If you’ve ever been around a cow, you know it’s difficult to sneak up on them. They have an excellent sense of hearing and smell. Also, cows don’t sleep standing, and they are very capable of getting up off the ground. Which means cow-tipping would be pointless.
But customers who tip service workers are quickly turning into a myth.
If you’re unfamiliar with the term “tipping a service worker,” I don’t mean sneaking up on a waiter and pushing him over. Tipping is another word to describe when a customer pays a gratuity.
For years tipping has remained optional, the amount up to the customer’s discretion. Recently, however, some companies have instituted a mandatory gratuity charge, at 20 per cent of the bill amount.
I have a few issues with this. While it’s true most customers, like cows, don’t tip, the very term “mandatory tipping” is an oxymoron. Tipping is, and should remain, a voluntary act. Employers should encourage their workers to uphold a standard of service by not only paying the worker a decent wage (not subsidizing it with a mandatory gratuity), but by allowing them to earn that extra bit of cash from the customer.
It also raises the question of how much of that mandatory gratuity is actually making into the service worker’s hand and not into their employer’s pocket.
That’s the nice thing about cash. You can hand it directly to the worker and know it went to them, and not through a third party who will probably skim the cream from the top.
But what if you have to pay a mandatory tip for bad service?
I was once eating out at a restaurant when a waitress came up to my table and said that I had to leave, because people were waiting and she needed the table. I had barely finished my meal. Did I tip her? Hell no.
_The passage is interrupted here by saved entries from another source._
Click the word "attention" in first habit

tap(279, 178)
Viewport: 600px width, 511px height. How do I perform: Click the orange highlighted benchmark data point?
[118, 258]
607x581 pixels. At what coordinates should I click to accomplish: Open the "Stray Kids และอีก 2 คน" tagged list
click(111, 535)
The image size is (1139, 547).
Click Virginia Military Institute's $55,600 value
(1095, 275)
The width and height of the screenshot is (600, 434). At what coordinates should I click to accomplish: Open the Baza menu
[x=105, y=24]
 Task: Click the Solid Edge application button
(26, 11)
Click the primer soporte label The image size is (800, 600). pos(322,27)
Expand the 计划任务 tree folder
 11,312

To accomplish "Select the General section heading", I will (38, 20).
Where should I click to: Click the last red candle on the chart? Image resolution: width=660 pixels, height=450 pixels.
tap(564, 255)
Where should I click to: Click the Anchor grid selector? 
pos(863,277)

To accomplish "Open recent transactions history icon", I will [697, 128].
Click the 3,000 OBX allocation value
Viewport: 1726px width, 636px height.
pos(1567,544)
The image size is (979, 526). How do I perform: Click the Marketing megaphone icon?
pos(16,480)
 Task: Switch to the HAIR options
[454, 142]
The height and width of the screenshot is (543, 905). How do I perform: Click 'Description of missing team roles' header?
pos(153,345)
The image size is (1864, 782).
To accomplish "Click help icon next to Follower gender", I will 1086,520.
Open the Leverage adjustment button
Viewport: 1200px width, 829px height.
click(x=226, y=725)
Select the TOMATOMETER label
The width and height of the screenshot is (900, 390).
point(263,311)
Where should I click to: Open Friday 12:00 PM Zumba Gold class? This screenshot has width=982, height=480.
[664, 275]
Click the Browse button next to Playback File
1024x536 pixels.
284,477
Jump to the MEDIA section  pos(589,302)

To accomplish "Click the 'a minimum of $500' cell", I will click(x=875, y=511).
A mandatory gratuity assumes every worker is giving the best service possible and every customer is leaving happy. That’s a total pipe dream. Even in the best situations, you’re going to have that one person who cannot be pleased no matter what. Their waiter could travel to Costa Rica for the beans in their coffee and they would complain about the strength. On the flip side of that coin, you could be the most easy-going customer in the world, yet have a waiter tell you to leave your table because you’re taking up space.
The whole crux of the matter is mandatory tipping doesn’t allow the customer the choice to either increase or decrease the amount based on how they feel the service was. It’s an employer’s solution to non-tipping customers, but for those who do tip, it throws a wrench into the system.